[WORK REQUEST]: Retype exactly the span of lines below from the one with "You are a computer-use" through the one with "Screen dimensions: 1024x768". Do not include pictures.

[INFORMATION GIVEN]:
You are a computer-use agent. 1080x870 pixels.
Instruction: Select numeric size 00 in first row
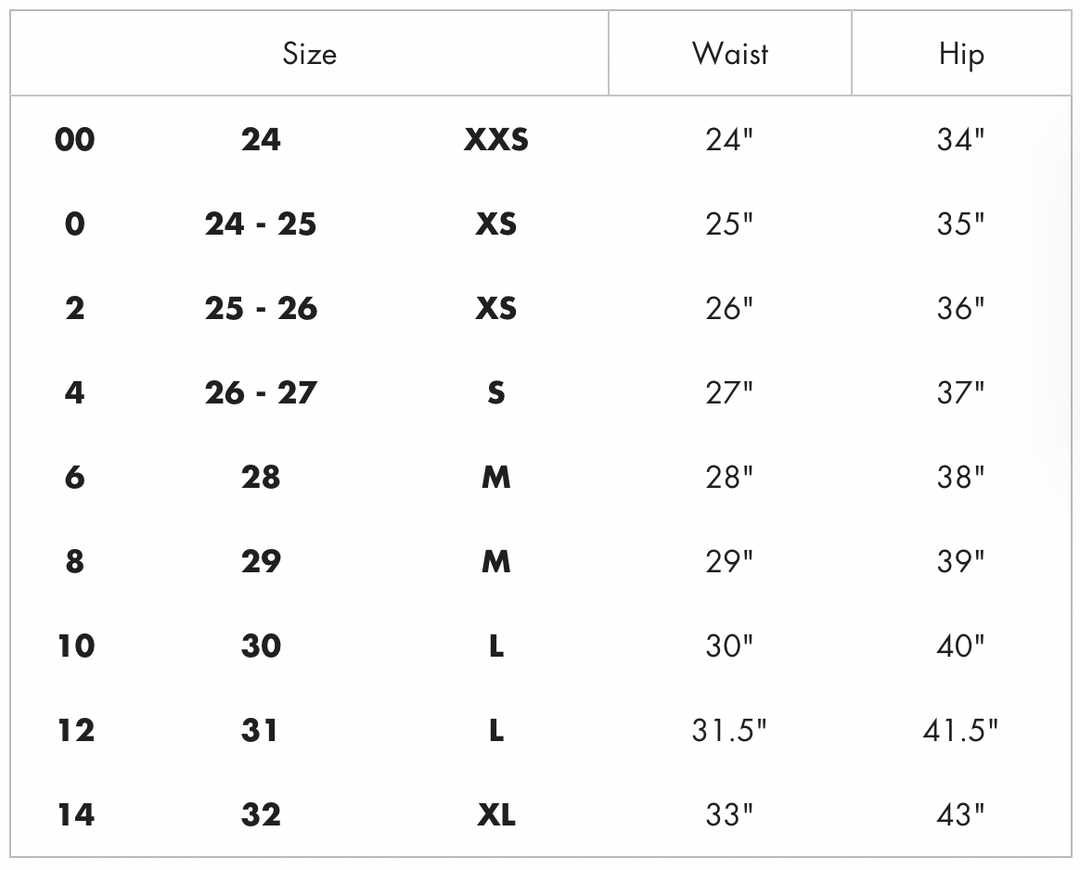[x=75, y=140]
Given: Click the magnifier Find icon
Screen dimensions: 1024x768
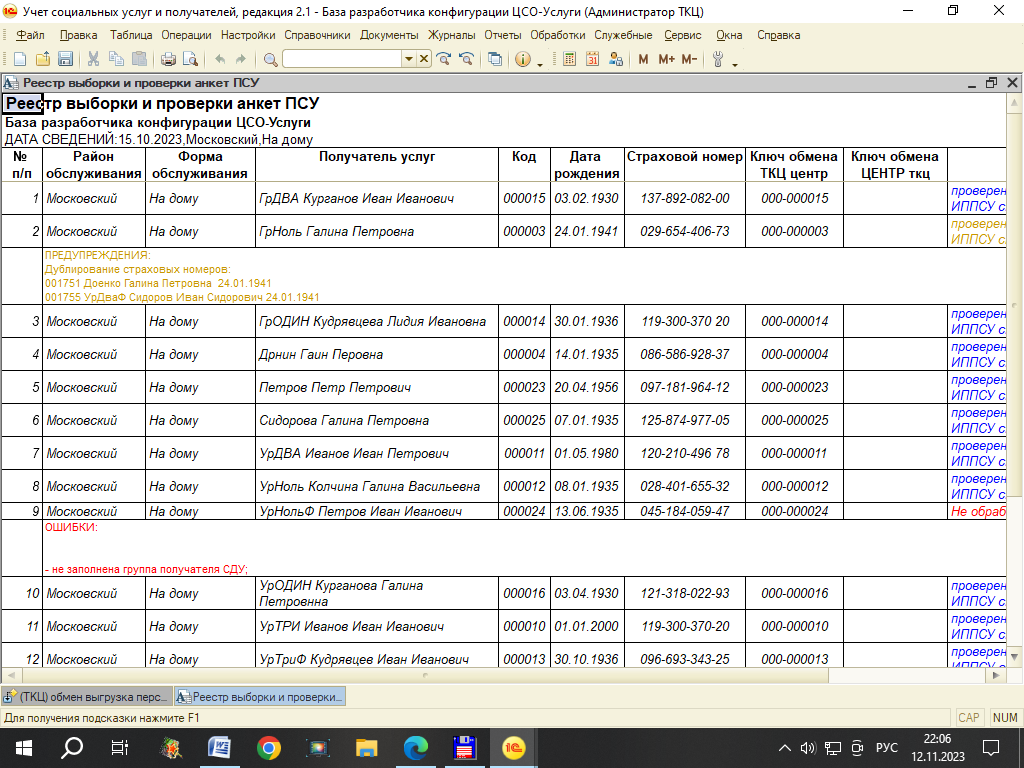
==
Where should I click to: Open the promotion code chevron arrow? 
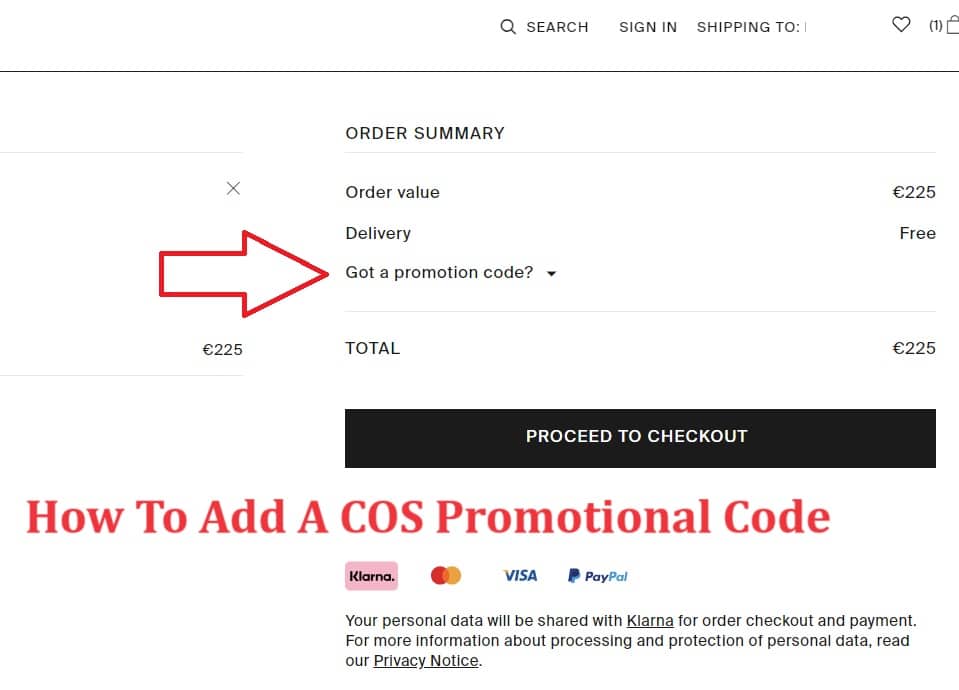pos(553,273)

[SOLUTION TO THIS EXERCISE]:
You are a computer-use agent. 1080x870 pixels.
Instruction: Select numeric size 00 in first row
[x=75, y=140]
Given: Click the magnifier Find icon
Screen dimensions: 1024x768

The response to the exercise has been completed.